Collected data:
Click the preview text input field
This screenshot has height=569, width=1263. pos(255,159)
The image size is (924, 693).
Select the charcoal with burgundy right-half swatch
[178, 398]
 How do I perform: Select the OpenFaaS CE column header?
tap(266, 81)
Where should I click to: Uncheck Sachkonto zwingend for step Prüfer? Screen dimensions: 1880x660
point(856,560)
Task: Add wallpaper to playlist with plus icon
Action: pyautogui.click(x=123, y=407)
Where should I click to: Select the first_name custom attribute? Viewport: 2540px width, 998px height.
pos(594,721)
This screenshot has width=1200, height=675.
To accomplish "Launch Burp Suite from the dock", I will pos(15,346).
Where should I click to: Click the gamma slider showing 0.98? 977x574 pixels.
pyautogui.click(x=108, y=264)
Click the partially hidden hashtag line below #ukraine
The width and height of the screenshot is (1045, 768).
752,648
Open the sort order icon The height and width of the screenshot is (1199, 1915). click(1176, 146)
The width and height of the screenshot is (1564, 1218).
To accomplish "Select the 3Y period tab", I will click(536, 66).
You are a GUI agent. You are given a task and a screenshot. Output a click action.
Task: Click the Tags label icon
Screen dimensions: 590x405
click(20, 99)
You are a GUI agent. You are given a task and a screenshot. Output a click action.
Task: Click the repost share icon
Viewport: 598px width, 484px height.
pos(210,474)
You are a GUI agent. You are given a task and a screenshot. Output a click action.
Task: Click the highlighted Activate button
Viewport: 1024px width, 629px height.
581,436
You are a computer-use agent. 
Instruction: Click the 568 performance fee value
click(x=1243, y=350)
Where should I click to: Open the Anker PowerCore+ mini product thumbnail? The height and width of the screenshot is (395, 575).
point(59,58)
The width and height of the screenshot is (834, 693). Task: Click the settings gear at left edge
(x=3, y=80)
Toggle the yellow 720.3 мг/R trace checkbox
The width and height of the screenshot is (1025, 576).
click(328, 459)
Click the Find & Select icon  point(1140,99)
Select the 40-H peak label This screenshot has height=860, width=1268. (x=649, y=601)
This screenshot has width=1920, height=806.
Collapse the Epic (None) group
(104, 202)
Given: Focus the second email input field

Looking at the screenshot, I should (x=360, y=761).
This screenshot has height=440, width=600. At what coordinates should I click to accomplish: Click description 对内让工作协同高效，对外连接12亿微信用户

WHAT THE TASK ASKS: Write down the entries above again. Copy them word for word.

OUTPUT:
Click the preview text input field
This screenshot has height=569, width=1263. pos(255,159)
The image size is (924, 693).
Select the charcoal with burgundy right-half swatch
[178, 398]
 How do I perform: Select the OpenFaaS CE column header?
tap(266, 81)
Where should I click to: Uncheck Sachkonto zwingend for step Prüfer? Screen dimensions: 1880x660
point(856,560)
Task: Add wallpaper to playlist with plus icon
Action: pyautogui.click(x=123, y=407)
Where should I click to: Select the first_name custom attribute? Viewport: 2540px width, 998px height.
pos(594,721)
This screenshot has width=1200, height=675.
To accomplish "Launch Burp Suite from the dock", I will pos(15,346).
Where should I click to: Click the gamma slider showing 0.98? 977x574 pixels.
pyautogui.click(x=108, y=264)
Click the partially hidden hashtag line below #ukraine
The width and height of the screenshot is (1045, 768).
752,648
Open the sort order icon The height and width of the screenshot is (1199, 1915). click(1176, 146)
The width and height of the screenshot is (1564, 1218).
To accomplish "Select the 3Y period tab", I will click(536, 66).
You are a GUI agent. You are given a task and a screenshot. Output a click action.
Task: Click the Tags label icon
Screen dimensions: 590x405
click(20, 99)
You are a GUI agent. You are given a task and a screenshot. Output a click action.
Task: Click the repost share icon
Viewport: 598px width, 484px height.
pos(210,474)
You are a GUI agent. You are given a task and a screenshot. Output a click action.
Task: Click the highlighted Activate button
Viewport: 1024px width, 629px height.
581,436
You are a computer-use agent. 
Instruction: Click the 568 performance fee value
click(x=1243, y=350)
Where should I click to: Open the Anker PowerCore+ mini product thumbnail? The height and width of the screenshot is (395, 575).
point(59,58)
The width and height of the screenshot is (834, 693). Task: Click the settings gear at left edge
(x=3, y=80)
Toggle the yellow 720.3 мг/R trace checkbox
The width and height of the screenshot is (1025, 576).
click(328, 459)
Click the Find & Select icon  point(1140,99)
Select the 40-H peak label This screenshot has height=860, width=1268. (x=649, y=601)
This screenshot has width=1920, height=806.
Collapse the Epic (None) group
(104, 202)
Given: Focus the second email input field

Looking at the screenshot, I should (x=360, y=761).
This screenshot has height=440, width=600. At what coordinates should I click to accomplish: Click description 对内让工作协同高效，对外连接12亿微信用户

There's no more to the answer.